1979 yılında TürkTraktör'ün 25. yılı kutlandı, Pakistan'a 300 adet traktör ihraç edildi.

1982 yılında İran ile 5.000 adet traktör ihracatı için anlaşma imzaladı ve yıl sonuna kadar 2.100 traktörün sevki sağlandı.

1983 yılında %84 yerli katkı ile 18.600 adet traktör üretildi. Bonusu da 4.663 adet 50 NC Kamyon Motoru oldu.

1984 yılında 18.313 traktör üretildi.

1985 Yılında Traktör Üretimi rekoru kırıldı; 480 Model Türk FIAT 7.173 adet, 480 S/8 Model Türk FIAT 3.191 adet, 640 Model Türk FIAT 2.655 adet ve yanı sıra 5.22050 NC Kamyon Motoru…

1986 yılında yeni modeller üretilmeye başlandı, 382 adet 640 Model Türk FIAT, 278 adet 54-56 Model Türk FIAT, 3.499 adet 65-46 Model Türk FIAT, 1.886 adet 65-46 DT Model Türk FIAT, 142 adet 54C Model Türk FIAT üretimi gerçekleştirildi.    

Çoğunluğu 46 seri traktörün oluşturduğu 1988 yılı üretimi 11.113’te kaldı. Ancak, ileriki yıllarda da artarak devam edecek ‘’traktör gövdesi’’ (crocera) üretimi devreye girdi. Şanzıman ve diferansiyel kutuları ile redüktörler ve hidrolik kaldırıcılardan oluşan traktör gövdesi ilk defa bu yıl Fiat-İtalya’ya sevk edilmek üzere üretildi.

1997 yılı sonunda Ankara Sanayi Odası tarafından verilen 1996 ödüllerinin üçü TürkTraktör’ün oldu.

1996 kurumlar vergisi dalında 1,9 Trilyon TL ile birincilik, ürün geliştirme dalında 16 ileri, 4 geri vitesli aktarma organına sahip komple traktör tasarımında birincilik, çevre koruma dalında, boya emisyon iyileştirme, endüstriyel atık su tesisi, atık su ve baca emisyonu laboratuvarı ve çevre yönetim sistemi ile gene birincilik…

AKP’nin iktidara geldiği yıl yani 2002 yılının ilk yarısında, TD traktörlerinin iç pazar için seri üretimine, ikinci yarısında ise TD ve JX traktörlerin beş kıtada pek çok ülkeye ihracına başlandı.
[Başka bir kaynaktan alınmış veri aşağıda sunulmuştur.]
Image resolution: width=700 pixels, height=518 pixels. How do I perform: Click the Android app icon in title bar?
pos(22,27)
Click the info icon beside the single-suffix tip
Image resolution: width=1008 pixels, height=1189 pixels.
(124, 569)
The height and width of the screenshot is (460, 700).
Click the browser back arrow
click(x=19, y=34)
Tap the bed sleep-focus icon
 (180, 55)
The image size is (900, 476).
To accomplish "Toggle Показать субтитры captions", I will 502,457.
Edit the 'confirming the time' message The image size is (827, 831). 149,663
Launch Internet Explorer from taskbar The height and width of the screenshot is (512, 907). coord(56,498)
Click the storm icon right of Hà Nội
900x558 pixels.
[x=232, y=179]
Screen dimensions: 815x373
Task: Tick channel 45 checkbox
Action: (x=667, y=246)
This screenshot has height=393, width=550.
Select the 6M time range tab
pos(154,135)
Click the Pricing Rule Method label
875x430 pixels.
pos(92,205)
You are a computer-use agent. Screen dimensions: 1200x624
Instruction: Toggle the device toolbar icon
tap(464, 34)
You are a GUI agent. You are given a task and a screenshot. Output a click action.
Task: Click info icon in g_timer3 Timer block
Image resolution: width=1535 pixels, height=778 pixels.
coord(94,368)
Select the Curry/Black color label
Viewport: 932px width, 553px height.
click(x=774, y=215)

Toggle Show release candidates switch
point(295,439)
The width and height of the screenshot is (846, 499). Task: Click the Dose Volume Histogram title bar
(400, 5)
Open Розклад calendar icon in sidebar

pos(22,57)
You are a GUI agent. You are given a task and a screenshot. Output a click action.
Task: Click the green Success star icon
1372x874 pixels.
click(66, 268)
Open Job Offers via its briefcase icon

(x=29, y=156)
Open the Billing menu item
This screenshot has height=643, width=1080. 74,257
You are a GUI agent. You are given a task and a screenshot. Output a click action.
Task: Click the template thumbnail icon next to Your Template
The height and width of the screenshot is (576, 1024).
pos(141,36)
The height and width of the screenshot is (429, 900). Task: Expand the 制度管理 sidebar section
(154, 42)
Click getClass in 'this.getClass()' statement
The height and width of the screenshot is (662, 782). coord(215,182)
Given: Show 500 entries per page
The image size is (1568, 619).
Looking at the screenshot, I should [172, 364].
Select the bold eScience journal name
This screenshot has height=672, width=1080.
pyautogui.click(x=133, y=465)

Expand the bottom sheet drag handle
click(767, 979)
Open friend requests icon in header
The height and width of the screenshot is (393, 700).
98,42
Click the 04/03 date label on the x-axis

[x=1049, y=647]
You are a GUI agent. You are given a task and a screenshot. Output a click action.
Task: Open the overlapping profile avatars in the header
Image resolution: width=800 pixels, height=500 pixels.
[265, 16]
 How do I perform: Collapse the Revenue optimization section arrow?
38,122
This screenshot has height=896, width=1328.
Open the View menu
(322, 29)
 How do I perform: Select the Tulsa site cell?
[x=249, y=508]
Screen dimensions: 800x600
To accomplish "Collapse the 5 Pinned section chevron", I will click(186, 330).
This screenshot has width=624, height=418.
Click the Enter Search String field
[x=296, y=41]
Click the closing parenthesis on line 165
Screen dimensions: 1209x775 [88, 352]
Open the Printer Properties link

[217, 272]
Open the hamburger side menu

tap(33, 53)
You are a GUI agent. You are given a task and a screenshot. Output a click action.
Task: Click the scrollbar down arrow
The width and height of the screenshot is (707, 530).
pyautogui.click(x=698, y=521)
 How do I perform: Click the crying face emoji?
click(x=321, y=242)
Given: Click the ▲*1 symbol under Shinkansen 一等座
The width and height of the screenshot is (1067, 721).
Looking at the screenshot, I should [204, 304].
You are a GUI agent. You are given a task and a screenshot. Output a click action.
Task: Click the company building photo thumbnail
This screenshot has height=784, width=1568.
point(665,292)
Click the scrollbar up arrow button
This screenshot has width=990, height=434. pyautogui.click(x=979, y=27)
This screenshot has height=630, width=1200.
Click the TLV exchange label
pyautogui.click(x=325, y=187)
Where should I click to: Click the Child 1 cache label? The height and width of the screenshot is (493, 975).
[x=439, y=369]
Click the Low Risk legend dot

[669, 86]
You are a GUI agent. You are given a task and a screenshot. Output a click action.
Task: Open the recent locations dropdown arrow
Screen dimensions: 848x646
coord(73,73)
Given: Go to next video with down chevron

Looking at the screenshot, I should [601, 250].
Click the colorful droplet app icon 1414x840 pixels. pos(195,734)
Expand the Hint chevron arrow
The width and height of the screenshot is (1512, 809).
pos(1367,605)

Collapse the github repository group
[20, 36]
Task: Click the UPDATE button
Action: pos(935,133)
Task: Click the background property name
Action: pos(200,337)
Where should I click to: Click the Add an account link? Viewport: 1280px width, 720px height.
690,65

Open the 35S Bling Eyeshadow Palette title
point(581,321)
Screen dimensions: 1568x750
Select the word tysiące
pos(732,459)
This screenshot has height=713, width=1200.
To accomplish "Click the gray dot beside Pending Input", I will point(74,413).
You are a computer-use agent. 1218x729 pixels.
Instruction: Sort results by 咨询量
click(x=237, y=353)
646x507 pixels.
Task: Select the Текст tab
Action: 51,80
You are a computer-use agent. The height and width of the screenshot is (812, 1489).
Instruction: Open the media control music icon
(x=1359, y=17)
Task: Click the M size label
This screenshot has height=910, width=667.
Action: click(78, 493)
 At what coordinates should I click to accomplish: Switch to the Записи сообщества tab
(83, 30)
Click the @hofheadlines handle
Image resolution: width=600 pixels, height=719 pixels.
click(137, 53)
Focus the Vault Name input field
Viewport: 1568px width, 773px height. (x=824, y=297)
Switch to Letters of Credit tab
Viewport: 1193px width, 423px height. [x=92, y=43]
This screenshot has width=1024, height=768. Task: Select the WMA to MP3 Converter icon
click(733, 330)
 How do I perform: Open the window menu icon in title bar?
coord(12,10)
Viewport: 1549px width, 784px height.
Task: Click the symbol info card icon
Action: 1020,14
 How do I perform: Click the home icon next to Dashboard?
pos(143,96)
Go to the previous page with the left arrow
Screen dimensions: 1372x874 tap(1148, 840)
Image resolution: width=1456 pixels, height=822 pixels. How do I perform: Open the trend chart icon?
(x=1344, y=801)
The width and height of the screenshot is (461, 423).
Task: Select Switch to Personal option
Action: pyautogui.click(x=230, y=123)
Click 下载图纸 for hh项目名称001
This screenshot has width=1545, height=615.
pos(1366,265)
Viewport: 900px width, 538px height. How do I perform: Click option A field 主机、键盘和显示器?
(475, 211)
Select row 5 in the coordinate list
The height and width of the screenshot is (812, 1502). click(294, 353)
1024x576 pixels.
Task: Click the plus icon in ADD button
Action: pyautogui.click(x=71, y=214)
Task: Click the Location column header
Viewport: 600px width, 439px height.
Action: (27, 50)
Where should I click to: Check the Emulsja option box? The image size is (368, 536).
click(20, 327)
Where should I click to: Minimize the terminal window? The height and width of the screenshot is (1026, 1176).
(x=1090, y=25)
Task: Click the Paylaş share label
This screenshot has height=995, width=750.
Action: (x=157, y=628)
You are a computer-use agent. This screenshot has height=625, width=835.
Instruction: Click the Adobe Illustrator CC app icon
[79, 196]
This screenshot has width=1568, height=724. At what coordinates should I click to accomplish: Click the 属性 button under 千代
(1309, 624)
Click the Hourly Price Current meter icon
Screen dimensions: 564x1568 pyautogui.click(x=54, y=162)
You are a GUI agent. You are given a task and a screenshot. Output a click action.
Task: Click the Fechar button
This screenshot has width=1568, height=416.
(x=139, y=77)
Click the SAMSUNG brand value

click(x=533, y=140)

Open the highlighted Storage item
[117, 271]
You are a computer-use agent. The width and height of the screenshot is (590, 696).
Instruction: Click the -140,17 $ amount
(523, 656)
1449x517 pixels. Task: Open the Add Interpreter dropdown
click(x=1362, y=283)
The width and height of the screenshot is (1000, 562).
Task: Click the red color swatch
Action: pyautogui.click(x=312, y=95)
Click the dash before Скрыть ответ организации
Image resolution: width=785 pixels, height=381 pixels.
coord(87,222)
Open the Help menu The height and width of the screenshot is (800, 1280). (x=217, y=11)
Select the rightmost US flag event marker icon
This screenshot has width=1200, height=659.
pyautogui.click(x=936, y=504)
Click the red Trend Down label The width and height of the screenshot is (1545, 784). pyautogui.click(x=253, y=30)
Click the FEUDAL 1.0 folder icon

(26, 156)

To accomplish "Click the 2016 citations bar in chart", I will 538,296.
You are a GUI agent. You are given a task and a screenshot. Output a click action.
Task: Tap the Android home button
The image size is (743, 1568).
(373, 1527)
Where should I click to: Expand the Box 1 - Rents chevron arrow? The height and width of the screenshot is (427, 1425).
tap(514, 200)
İşte AKP’den önce olmayan(!) traktörün öyküsünün küçücük bir kısmı böyle…

Ben sadece TürkTraktör’ü anlattım.

Hemen hemen aynı başarıyı yakalayan UZEL traktör var bir de…

Daha doğrusu vardı. Çünkü Türkiye’nin en büyük traktör fabrikası kendileri döneminde arsa rantı uğruna kapandı.

Günümüzde Türkiye’de nüfus artışına rağmen traktör üretimi eski yılların bile üzerine çıkamıyor ve krizlerde eski yılların bile gerisine düşüyor, AKP iktidarı sayesinde...

Ama Leyla Şahin Usta “bizden önce traktör üretilmiyordu” diyebiliyor.